Het enige waar ik een weg in moest afleggen, is dat ik niet wist wat ik wou doen. Ik kom als laatste uit het gezin, een beetje gepredestineerd om het onderwijs in te gaan, bij wijze van spreken. Je leert een beroep of gaat geschiedenis studeren, dat waren de twee dingen die mij wel boeiden. In de tussentijd had ik ontdekt dat ik eigenlijk in dat creatieve thuiskwam. En hoe leuk ik het ook vind om als leerkracht voor een groep jonge mensen dat vuur aan de lont te steken, daarna moest ik gewoon weer zélf aan de slag.
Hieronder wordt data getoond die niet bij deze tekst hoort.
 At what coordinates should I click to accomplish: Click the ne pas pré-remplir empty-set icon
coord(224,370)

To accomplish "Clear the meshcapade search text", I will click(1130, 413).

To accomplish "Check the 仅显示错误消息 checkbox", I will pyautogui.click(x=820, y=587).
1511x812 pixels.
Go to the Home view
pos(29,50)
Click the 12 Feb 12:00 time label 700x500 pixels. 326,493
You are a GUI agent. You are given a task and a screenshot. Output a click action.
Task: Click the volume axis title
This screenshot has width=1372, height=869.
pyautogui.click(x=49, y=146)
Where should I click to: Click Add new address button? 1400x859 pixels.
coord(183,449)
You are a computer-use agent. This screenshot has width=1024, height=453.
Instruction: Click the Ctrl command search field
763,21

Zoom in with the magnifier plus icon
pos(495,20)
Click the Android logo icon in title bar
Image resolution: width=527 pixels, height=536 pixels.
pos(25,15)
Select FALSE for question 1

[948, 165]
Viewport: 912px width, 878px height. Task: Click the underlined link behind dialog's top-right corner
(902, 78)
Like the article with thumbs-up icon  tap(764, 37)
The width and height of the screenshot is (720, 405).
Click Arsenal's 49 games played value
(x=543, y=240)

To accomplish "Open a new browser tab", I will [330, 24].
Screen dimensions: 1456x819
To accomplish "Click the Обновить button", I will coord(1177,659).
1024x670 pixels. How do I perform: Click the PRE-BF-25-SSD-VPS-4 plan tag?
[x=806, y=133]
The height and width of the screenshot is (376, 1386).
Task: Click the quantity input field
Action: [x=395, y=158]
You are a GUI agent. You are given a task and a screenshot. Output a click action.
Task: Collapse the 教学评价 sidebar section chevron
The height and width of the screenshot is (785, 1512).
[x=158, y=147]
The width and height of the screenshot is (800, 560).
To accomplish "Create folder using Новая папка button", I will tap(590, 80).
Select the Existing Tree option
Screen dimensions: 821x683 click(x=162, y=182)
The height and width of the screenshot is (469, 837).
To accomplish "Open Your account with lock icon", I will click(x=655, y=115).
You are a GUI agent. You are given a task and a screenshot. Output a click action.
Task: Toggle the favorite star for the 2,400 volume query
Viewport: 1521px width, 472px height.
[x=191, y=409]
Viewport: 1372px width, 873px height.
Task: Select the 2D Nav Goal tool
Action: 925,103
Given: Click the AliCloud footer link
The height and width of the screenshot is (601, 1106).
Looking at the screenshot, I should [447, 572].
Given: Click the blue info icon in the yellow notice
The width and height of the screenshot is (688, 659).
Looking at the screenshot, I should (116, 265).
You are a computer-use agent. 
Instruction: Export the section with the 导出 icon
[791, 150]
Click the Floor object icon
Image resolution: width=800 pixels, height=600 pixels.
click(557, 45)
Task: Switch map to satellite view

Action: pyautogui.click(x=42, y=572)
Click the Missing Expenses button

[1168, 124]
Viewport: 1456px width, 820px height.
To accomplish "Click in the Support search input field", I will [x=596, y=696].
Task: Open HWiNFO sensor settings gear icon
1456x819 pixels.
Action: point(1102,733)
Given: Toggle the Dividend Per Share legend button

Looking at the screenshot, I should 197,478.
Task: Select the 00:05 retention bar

Dus er moeten ook prikkels binnenkomen, anders word ik een heel zielig vogeltje (lacht).
Ik geloof dat het ongeluk van veel mensen hiermee te maken heeft: dat ze hun leven vullen met iets waarvoor ze eigenlijk niet voorbestemd zijn, omdat ze denken dat ze dat moéten doen. Ik zie dat bij mijn eigen kinderen ook! Elke keer zie je dat in die eerste drie jaar de basis van hun temperament, van hun karakter gevormd wordt. En dan ontstaat er een soort reis in het leven waarop je dan gaat samenvallen met waar je je mee bezig gaat houden. Dat gaat niet alleen om werk, maar ook met wie je omgaat.
In de goeie omstandigheden, ben ik gewoon niet te stoppen.
Het eerste deel van je leven, zeg maar tot je 30e – 40e, ben je bezig te worden wie je denkt te moeten zijn, en daarna moet je worden wie je bent. Ik denk dat hoogsensitieve personen daar een enorm probleem kunnen creëren bij zichzelf, door in een kader van niet-hoogsensitief te worden gedrukt. Ja, dan loop je natuurlijk tegen de muren op.’
Je woont deels in Vlaanderen en deels in Zuid-Afrika, want je bent getrouwd met de Zuid-Afrikaanse kunstenares Varenka Paschke. Wat doet dat met jou, die 2 totaal verschillende omgevingen en het switchen ertussen?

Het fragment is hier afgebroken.